What the stop loss does is  prove that your initial trade was wrong.  What am I trying to say here? Don’t let your emotions  force you to head for the exit. Just stick to your trading plan.

Situation 4

You can’t add to winning positions fearing the market will do a 360 on you


Just take advantage of strong trends that just keep going and going with no pullbacks at all. That’s the best way to create wealth as a trader. I know you’re probably thinking”This  is too good to be true.” Well, these trends do happen. You just need to take full advantage of these phenomena,grow  your trading  account and give your head a break. Don’t overthink the process. and don’t be scared either. These two negatives could cause you to miss out on huge money-making moves on the charts

That’s a wrap for ”Do Not Exit Your Trades Too Early.”  It’s very important that you know how to properly exit trades and also how to manage these trades. Even more important let the market do the talking for you rather over-analyzing trades and spraying your ego all over the place.
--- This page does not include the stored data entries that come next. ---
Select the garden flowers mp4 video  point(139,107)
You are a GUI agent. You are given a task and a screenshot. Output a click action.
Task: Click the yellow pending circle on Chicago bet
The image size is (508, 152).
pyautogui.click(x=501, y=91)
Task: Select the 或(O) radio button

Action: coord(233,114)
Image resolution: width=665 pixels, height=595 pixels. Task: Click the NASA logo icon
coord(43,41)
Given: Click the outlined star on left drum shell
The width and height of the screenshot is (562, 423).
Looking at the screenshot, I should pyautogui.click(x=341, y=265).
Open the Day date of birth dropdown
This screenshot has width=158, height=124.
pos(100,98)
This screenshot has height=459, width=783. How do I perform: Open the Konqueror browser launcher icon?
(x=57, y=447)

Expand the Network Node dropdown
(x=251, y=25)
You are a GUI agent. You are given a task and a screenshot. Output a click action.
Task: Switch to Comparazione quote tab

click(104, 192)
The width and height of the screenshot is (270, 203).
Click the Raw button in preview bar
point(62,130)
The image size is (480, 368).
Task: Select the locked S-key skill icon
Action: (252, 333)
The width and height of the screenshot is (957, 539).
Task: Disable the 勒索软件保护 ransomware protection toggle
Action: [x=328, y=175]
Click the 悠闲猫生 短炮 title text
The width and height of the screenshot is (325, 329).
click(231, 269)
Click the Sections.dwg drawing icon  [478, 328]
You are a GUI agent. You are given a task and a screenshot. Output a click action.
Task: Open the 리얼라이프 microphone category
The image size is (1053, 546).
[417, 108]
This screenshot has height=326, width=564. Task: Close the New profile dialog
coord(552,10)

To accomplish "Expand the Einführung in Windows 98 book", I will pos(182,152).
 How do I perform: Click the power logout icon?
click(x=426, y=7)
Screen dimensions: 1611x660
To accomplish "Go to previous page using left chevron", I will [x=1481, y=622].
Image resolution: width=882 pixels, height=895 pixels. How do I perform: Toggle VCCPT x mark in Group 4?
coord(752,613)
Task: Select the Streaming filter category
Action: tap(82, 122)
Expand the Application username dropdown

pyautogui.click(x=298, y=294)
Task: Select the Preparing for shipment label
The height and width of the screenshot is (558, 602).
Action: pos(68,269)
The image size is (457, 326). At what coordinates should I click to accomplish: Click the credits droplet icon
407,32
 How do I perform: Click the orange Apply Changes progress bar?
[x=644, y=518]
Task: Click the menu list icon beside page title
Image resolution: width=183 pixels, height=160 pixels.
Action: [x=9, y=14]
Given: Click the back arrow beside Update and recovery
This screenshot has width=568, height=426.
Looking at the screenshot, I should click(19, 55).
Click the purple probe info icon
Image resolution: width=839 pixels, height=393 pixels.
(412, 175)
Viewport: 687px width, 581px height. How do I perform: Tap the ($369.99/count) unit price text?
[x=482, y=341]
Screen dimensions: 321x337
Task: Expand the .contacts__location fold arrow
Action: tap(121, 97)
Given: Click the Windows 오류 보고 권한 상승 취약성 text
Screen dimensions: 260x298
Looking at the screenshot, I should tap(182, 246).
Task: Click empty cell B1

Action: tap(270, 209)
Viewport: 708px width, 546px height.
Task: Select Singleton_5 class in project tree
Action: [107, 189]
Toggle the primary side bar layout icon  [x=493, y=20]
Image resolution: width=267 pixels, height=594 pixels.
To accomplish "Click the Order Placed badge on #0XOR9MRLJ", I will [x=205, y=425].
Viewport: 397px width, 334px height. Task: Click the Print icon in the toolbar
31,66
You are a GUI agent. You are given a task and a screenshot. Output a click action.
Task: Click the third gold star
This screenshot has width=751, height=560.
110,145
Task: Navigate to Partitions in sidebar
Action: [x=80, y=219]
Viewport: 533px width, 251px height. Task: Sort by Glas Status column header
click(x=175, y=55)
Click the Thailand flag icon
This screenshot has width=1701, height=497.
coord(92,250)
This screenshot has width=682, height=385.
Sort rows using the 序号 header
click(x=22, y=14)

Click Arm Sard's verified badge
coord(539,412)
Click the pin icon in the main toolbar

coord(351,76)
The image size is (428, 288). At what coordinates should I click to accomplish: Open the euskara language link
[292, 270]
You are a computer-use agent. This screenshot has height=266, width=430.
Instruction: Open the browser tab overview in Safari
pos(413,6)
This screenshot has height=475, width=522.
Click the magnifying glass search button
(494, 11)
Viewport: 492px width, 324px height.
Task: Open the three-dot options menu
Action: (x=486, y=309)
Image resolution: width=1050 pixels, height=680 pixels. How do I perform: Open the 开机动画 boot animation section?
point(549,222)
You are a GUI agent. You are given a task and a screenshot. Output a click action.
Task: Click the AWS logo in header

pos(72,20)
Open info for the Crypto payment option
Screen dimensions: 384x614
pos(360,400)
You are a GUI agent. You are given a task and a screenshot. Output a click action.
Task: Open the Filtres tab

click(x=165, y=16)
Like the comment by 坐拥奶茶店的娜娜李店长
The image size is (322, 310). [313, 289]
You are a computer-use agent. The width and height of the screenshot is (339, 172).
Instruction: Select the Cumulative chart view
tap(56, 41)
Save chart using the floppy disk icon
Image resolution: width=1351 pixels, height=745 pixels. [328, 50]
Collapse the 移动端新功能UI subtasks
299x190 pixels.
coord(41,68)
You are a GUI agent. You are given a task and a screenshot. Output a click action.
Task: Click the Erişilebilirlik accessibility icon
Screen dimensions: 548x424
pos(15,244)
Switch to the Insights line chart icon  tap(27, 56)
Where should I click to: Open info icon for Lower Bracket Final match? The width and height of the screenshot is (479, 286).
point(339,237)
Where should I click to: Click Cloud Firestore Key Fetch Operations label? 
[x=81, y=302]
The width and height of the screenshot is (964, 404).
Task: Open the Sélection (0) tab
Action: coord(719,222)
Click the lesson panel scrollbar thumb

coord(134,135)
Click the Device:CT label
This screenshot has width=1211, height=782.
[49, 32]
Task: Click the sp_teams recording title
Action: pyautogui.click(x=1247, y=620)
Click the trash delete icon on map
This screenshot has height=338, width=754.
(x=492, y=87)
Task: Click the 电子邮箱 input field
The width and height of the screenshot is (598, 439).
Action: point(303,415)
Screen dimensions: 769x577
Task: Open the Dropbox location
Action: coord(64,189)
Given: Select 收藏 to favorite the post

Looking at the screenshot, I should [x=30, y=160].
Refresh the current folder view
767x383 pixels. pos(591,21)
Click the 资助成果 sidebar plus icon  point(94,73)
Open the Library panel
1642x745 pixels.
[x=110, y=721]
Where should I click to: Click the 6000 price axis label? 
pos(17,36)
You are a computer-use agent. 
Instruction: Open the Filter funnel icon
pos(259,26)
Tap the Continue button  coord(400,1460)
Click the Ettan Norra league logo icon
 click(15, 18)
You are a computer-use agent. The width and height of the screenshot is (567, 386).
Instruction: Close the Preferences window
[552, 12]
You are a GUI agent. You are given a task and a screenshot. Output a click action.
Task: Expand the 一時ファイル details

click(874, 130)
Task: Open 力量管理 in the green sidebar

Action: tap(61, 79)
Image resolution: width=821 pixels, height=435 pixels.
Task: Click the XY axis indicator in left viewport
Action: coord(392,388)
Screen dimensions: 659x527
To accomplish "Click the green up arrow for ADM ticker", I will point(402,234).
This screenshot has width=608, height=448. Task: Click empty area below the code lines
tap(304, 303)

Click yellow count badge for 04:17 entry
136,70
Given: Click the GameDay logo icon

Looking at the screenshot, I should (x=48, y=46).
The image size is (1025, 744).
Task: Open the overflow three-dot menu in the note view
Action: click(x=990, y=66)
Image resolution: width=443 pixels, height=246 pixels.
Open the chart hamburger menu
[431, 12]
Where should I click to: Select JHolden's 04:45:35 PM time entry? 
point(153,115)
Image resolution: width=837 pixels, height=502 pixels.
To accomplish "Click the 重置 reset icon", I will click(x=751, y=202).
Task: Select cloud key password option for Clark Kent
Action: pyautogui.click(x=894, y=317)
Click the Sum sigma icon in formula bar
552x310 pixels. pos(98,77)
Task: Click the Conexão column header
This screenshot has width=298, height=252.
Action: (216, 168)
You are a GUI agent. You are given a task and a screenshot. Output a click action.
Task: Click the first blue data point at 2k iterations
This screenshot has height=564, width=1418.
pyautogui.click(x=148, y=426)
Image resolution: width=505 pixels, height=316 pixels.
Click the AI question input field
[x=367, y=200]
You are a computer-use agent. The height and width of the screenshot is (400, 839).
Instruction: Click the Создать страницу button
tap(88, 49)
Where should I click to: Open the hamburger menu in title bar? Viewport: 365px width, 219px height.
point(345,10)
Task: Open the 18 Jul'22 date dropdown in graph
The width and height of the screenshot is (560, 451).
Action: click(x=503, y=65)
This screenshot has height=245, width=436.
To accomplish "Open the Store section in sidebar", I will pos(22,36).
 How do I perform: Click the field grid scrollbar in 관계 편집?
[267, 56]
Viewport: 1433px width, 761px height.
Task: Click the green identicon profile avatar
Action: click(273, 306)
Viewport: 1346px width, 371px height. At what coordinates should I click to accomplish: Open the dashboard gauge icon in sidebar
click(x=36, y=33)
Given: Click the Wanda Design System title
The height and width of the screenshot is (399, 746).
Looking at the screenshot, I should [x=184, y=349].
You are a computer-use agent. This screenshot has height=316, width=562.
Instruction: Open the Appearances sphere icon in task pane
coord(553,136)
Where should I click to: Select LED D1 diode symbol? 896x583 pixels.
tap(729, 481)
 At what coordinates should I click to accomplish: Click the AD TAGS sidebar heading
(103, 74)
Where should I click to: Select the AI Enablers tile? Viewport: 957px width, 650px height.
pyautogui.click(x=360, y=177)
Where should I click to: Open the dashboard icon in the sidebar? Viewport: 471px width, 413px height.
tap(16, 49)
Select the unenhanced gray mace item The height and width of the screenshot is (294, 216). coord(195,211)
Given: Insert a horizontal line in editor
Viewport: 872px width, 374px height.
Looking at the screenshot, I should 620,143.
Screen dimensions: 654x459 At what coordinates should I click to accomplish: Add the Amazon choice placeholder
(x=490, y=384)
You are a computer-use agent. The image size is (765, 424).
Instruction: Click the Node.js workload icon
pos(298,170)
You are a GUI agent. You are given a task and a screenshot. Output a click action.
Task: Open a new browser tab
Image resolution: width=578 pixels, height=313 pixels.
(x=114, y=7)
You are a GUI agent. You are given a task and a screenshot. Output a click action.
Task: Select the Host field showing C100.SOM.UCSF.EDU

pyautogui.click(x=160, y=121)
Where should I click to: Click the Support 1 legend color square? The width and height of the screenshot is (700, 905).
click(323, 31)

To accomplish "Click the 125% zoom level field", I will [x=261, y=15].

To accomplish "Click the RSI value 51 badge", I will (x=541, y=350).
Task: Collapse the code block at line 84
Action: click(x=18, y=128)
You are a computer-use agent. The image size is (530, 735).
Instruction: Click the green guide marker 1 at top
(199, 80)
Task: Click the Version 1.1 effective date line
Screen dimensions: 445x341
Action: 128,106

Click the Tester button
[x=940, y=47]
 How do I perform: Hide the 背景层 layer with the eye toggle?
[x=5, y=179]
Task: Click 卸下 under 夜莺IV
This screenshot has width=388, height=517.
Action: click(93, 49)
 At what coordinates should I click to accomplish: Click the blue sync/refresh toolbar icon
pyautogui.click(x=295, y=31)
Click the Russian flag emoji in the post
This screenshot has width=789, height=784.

And please don’t even think about telling the market what to do. The forex market has a mind of its own and can pretty much decide to throw your trade into the Atlantic Ocean if it feels like doing so.

If you want to prosper as a forex trader, let go and let the forex market. The best way to employ this strategy is get out of the way and let your trading edge do the talking. Just set, forget and end enjoy life. This way you trade according to the dictates of the forex market instead of you trying to control the market.